Der 1. Marburger Selbsthilfetag fand am Samstag (1. April) unter dem Motto „Selbsthilfe im Wandel“ statt. Es gab 21 Infostände, eine Lesung und eine kontroverse Podiumsdiskussion.
Bereits von Weitem lud die mehrere Meter große elektronische Werbetafel vor der Marburger Stadthalle zum 1. Marburger Selbsthilfetag ein. Über vier Wochen lang wurde er dort mehrmals pro Minute angekündigt.
Vor dem Gebäude standen am Samstag außerdem Schilder mit neonfarbenen Pfeilen, die Passanten in das Innere des Erwin-Piscator-Hauses leiteten. Mehr als 200 Besucher informierten sich an diesem Tag bei 20 Selbsthilfegruppen an bunt dekorierten Infoständen über Krankheit und Gesundheit, die regelmäßigen Treffen und weitere Aktivitäten.
Schon vor dem offiziellen Start um 13 Uhr zog manch Wissbegieriger durch die Stadthalle. Auch die Stuhlreihen vor dem Podium füllten sich bereits 30 Minuten vor Beginn der Diskussion über Selbsthilfe.
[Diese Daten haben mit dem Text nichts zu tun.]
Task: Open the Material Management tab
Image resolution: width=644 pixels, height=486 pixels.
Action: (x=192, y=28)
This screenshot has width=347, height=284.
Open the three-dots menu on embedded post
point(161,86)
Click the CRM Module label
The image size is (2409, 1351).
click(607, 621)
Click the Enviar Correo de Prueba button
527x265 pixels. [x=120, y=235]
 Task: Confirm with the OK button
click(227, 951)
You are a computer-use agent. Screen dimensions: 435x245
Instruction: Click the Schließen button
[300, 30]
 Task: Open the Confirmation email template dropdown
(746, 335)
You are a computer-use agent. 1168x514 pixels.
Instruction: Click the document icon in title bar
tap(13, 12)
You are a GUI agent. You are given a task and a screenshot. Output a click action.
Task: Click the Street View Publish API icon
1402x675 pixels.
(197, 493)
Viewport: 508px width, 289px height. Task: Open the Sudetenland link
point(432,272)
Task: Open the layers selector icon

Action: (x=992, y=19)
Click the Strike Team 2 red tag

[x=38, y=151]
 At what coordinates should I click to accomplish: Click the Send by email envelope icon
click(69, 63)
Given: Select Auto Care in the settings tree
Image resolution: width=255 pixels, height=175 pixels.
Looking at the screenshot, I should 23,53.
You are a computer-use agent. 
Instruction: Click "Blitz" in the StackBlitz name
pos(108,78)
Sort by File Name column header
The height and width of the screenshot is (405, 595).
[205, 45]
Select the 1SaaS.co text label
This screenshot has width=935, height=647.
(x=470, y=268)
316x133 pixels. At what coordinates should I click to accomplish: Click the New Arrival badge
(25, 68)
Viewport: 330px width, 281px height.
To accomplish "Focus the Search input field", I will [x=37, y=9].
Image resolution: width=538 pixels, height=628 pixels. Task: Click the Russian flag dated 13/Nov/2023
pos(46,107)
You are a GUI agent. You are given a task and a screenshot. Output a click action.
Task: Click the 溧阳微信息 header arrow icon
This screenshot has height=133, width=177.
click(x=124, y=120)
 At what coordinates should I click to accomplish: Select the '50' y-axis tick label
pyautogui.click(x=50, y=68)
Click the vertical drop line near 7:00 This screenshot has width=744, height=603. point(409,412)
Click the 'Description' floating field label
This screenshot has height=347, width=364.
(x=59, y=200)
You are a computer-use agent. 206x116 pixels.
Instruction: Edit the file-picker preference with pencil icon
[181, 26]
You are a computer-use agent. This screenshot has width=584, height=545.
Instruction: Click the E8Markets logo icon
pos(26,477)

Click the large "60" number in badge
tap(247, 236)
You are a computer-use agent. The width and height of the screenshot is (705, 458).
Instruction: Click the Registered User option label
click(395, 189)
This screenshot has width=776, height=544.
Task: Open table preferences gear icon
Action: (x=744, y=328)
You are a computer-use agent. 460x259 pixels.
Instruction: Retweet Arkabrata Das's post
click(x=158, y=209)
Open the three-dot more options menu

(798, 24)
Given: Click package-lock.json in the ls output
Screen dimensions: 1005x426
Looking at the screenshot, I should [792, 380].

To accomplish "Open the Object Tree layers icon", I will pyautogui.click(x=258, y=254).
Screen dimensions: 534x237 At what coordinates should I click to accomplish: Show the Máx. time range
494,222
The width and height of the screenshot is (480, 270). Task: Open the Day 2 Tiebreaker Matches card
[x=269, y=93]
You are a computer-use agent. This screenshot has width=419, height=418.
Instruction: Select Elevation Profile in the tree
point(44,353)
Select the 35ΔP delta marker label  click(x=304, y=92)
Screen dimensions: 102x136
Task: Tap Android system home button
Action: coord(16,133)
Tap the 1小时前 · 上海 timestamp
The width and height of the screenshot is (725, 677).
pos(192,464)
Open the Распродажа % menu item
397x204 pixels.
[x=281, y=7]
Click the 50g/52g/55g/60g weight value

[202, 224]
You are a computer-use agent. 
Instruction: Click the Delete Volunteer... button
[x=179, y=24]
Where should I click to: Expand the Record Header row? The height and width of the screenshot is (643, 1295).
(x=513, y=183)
„Wozu Selbsthilfe? Was kann Selbsthilfe? Was braucht Selbsthilfe?“ Das waren die drei großen Fragen des Nachmittags.
Auf dem Podium saßen Oberbürgermeister Dr. Thomas Spies, Diplom-Soziologin Petra Hilgenbrink von der Selbsthilfekontaktstelle, Iris Demel vom Paritätischen Wohlfahrtsverband Hessen, Mireille Henne vom Verein zur Förderung der Integration Behinderter (fib) und Prof. Dr. Eckhard Rohrmann von der Philipps-Universität.
Als die Diskussion auch für Besucherfragen geöffnet wurde, konzentrierte sie sich schnell auf die Fragen: „Warum bekommt Selbsthilfe nicht die finanzielle Förderung, die sie braucht? Warum ist nur eine Projektförderung, aber keine Grundfinanzierung durch Krankenkassen möglich? Warum stellt die Stadt nicht mehr Geld zur Verfügung?“
Neben den Podiumsgästen beteiligten sich auch Ärzte und Psychotherapeuten, Vertreter von Krankenkassen und anderen Selbsthilfegruppen an der Diskussion. Am Ende waren sich zumindest die Podiumsgäste einig. Sie wollen eine Initiative starten, um Selbsthilfe finanziell stärker zu unterstützen.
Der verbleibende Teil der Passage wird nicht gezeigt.